(Data records begins)
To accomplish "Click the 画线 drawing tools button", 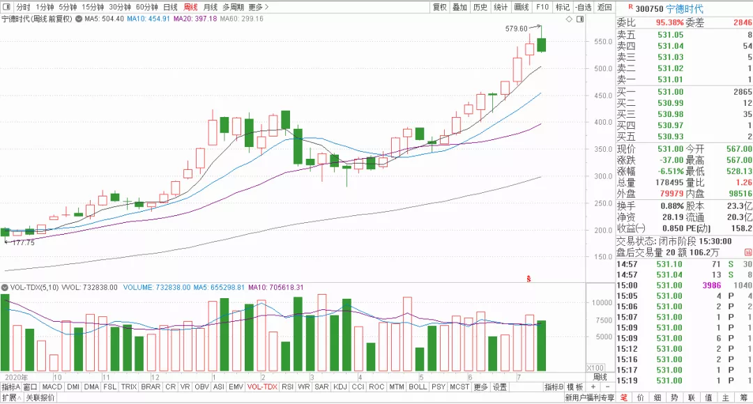I will (x=521, y=7).
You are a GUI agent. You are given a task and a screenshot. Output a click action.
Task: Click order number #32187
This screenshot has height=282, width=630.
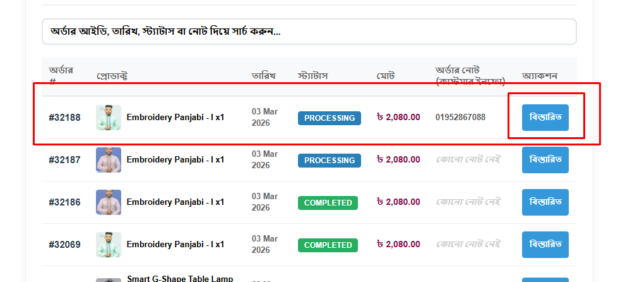(x=64, y=160)
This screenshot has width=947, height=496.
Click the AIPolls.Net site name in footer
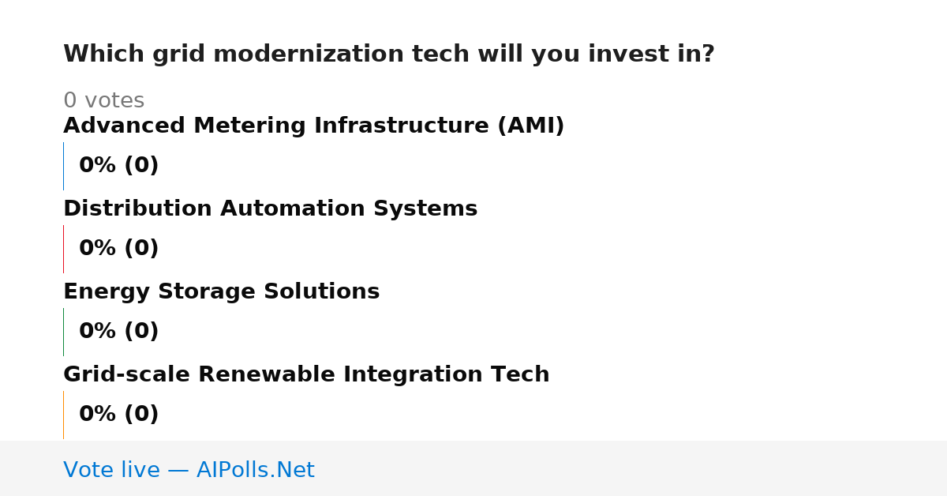255,470
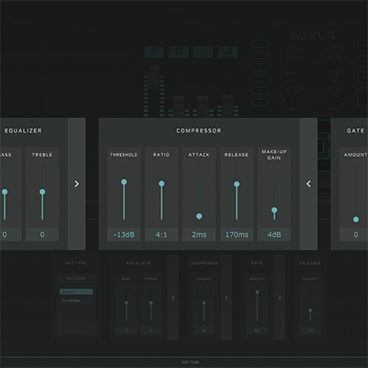
Task: Click the 170ms Release value field
Action: click(x=236, y=235)
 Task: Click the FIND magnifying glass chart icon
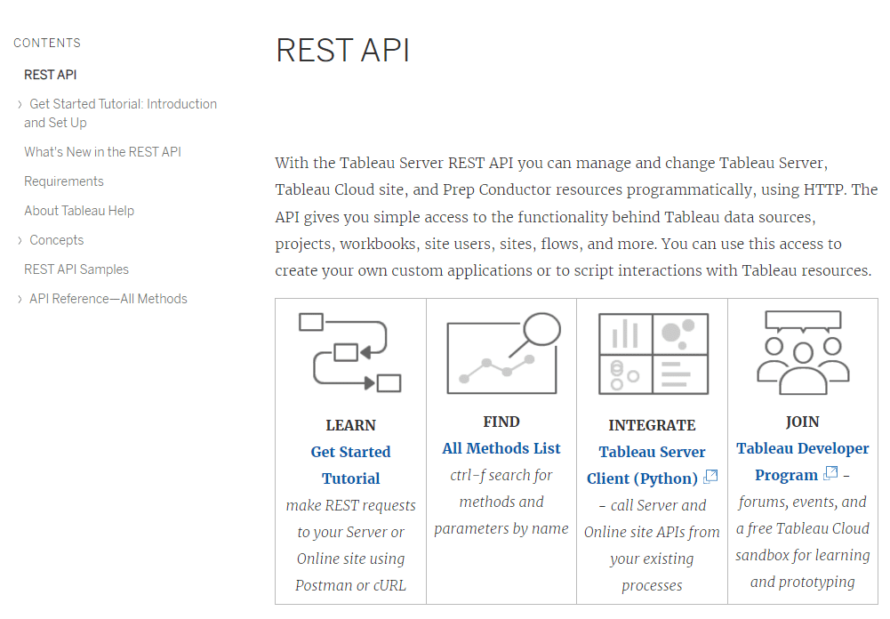[501, 351]
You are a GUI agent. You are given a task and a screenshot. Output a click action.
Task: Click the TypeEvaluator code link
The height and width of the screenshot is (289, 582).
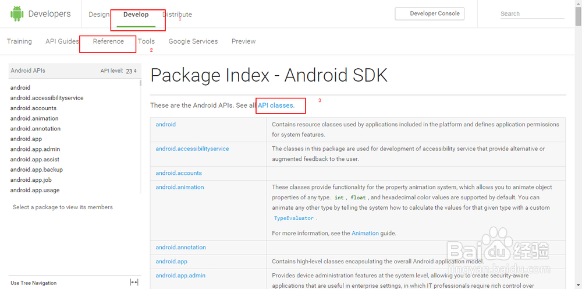(294, 218)
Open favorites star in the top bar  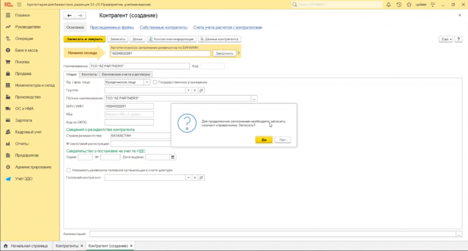point(409,4)
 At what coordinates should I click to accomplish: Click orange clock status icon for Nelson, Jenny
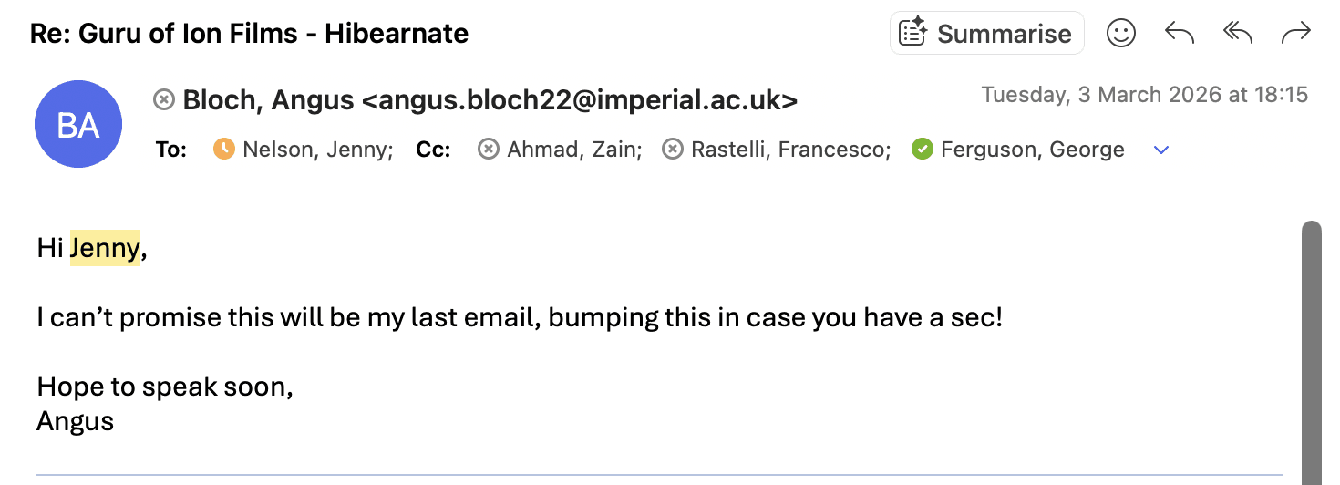click(223, 149)
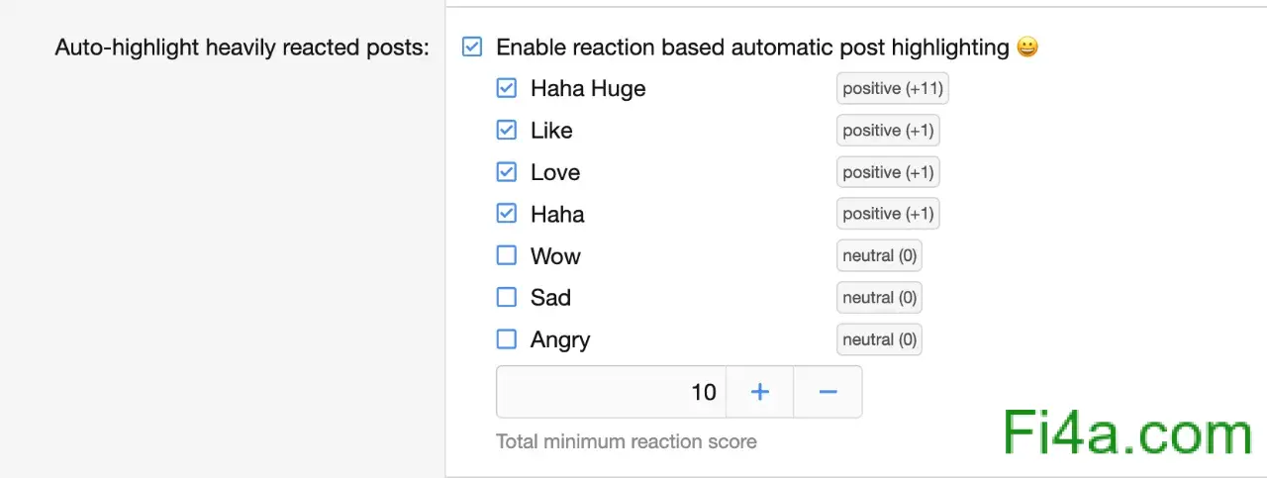Click the positive (+1) badge beside Like
1267x478 pixels.
coord(888,130)
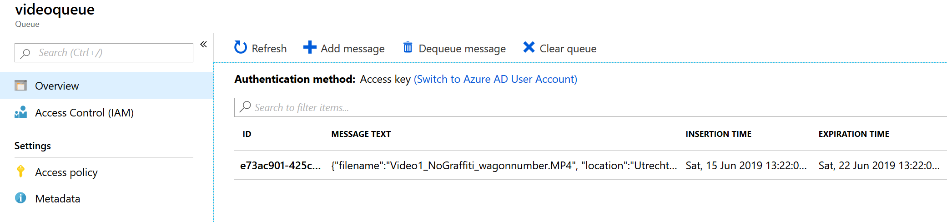Open the Metadata settings page
Image resolution: width=947 pixels, height=222 pixels.
click(x=58, y=199)
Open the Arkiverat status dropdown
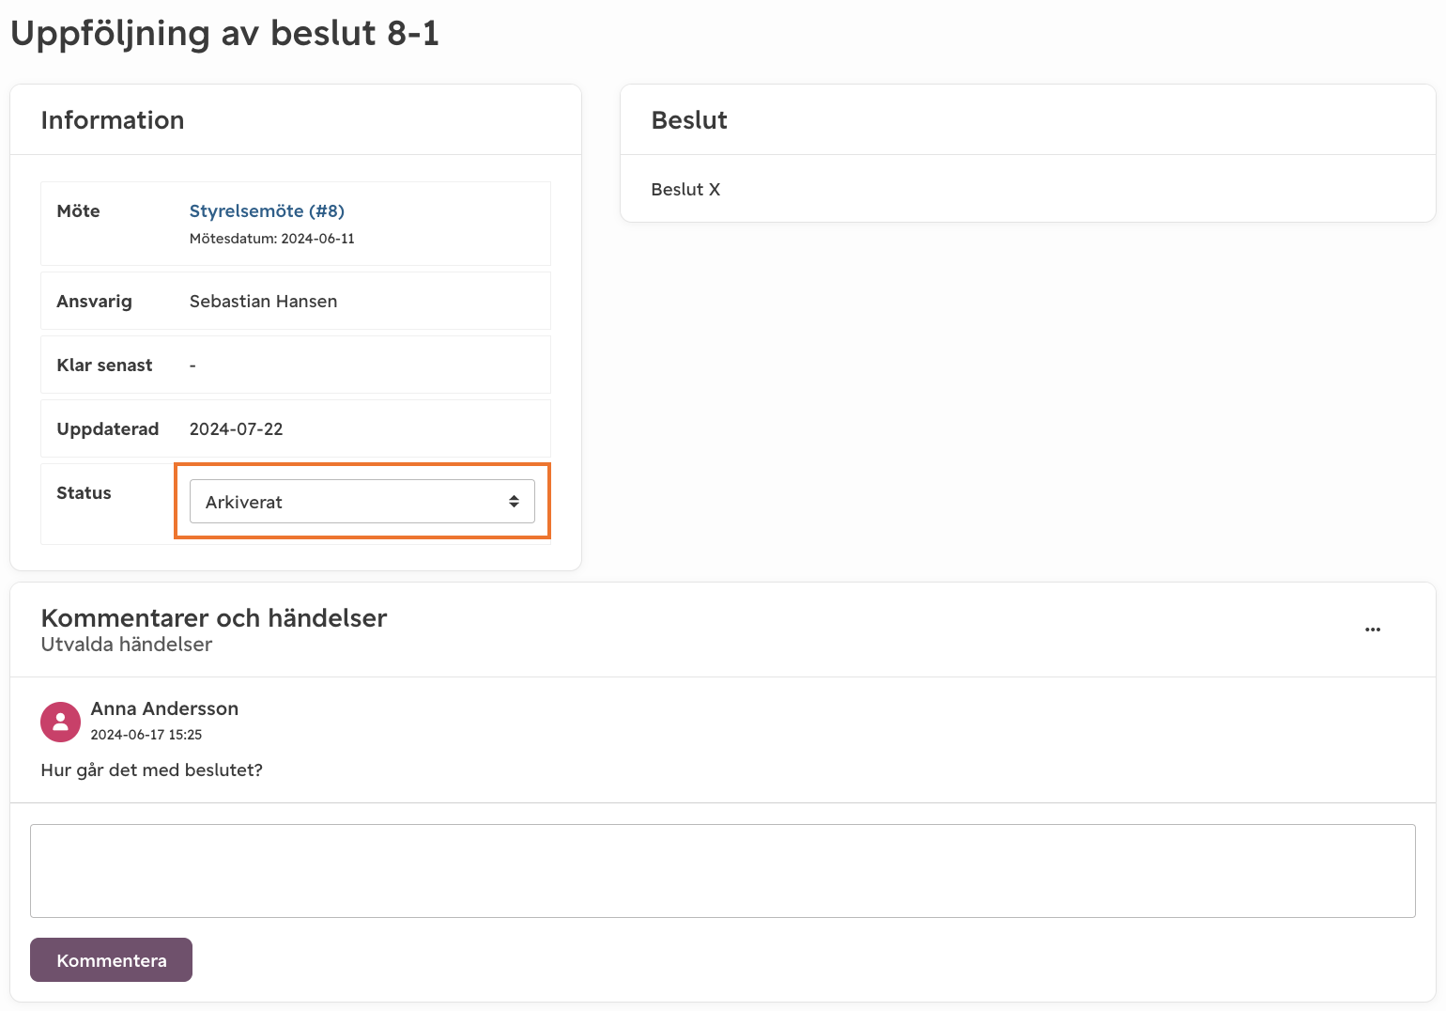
(Data records ends)
→ Exercise brief
Your reply should hold only the lines running from the one with "At what coordinates" to the end of the data above, set down exactly, pictures omitted.

→ Result of the exercise
 At what coordinates should I click to accomplish: Click orange clock status icon for Nelson, Jenny
click(223, 149)
Click the positive (+1) badge beside Like
1267x478 pixels.
coord(888,130)
Open the Metadata settings page
Image resolution: width=947 pixels, height=222 pixels.
click(x=58, y=199)
Open the Arkiverat status dropdown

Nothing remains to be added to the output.